Hacia 1820 se inicia un gran cambio respecto a la producción y consumo de lácteos en las estancias a partir del traslado de capitales del comercio porteño al negocio pecuario, y ya desde esa década se encuentra a los mismos extranjeros participando del mercado inmobiliario del norte del Río Salado. En la lista de los principales establecimientos comerciales británicos en Buenos Aires entre 1820 y 1825, identificamos a Thomas Fair, John Gibson & Cía., Peter Sheridan, J. Harrat & Co., Daniel Mackinlay, realizando negocios con estancias. Estos comerciantes insertos en el mercado de tierras, como una de sus múltiples actividades, son compradores de estancias en nuestra zona, siendo los primeros británicos en mantener estancias y promover la cría de lanares, para lo cual habría de emplearse la mano de obra de coterráneos, en especial los escoceses que habían ingresado para la malograda colonia Santa Catalina.
A 1850, mientras en la ciudad el consumo estaba satisfecho por los lecheros y quintas de sus alrededores, en la campaña había dos situaciones; en las chacras de los extranjeros, en su mayoría súbditos británicos, la familia del patrón consumía leche, estando el ordeñe y elaboración de quesos muchas veces a cargo de las mujeres. Mientras que la peonada y los criollos, a decir de cronistas de época “…nunca cultivan la tierra…porque su alimento consiste exclusivamente en carne de vaca y de cordero. No consumen tampoco pan, ni leche, ni verduras y raramente usan la sal…”. Incluso para un criollo podría hasta significar un insulto tener que ordeñar una vaca o una oveja. ¿Por qué no ordeñar a las gatas? respondió un lugareño en cierta oportunidad. Según Mac Cann “…La única ambición de los paisanos es la de ser buenos jinetes y las faenas propias de la ganadería constituyen su ocupación favorita.
Cualquier otro trabajo, comercio o industria, se deja para los extranjeros, o sencillamente, se abandona…”. Aunque no solo esto era motivo para no impulsar la lechería. El mismo Mac Cann en visita a los alrededores de Chascomús señaló que: “…Por aquí se consume harina norteamericana, aunque la tierra, en todos los alrededores es muy fértil y apta para el cultivo, pero es de imaginarse que si la población no se basta para cuidar el ganado, mal podría ocuparse en las labores agrícolas…”.

■ **Consigna**
Enumera los principales establecimientos comerciales británicos de Buenos Aires que, según el texto sobre la lechería en la campaña, hacían negocios con estancias entre 1820 y 1825.

[Registros]
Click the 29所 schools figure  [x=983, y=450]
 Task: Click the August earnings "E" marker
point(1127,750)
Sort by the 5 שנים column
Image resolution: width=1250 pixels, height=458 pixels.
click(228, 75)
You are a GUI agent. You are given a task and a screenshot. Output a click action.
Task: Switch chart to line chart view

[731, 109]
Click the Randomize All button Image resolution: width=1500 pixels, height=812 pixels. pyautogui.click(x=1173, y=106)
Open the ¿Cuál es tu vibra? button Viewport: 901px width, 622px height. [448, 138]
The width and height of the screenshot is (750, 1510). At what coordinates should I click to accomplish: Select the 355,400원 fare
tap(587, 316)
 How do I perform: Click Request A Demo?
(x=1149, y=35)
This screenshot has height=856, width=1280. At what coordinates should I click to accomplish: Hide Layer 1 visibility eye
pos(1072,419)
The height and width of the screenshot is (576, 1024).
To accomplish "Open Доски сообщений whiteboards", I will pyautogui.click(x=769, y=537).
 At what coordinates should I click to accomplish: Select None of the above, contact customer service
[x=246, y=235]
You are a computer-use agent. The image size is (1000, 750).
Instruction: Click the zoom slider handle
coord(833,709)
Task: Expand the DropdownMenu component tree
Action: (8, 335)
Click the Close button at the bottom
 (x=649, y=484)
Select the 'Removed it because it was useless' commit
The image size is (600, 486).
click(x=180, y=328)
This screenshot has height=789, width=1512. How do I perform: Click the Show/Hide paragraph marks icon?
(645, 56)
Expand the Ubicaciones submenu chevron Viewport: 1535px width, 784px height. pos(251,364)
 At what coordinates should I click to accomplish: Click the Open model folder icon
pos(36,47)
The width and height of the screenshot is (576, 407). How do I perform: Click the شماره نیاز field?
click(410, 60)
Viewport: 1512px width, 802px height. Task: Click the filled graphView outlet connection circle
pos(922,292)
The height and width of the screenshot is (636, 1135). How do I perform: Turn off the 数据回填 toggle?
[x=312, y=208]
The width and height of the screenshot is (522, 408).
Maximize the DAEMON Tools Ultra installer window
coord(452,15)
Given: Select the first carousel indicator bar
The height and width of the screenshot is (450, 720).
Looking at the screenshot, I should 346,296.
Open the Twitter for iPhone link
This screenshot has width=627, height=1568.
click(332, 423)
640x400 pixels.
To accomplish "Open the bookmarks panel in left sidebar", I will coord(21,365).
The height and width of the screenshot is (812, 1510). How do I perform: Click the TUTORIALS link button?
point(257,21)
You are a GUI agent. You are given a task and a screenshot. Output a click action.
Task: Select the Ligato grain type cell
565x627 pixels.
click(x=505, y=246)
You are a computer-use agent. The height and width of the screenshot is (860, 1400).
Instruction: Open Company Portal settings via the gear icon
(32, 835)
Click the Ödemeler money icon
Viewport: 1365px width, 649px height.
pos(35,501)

■ **Respuesta**
Thomas Fair, John Gibson & Cía., Peter Sheridan, J. Harrat & Co. y Daniel Mackinlay.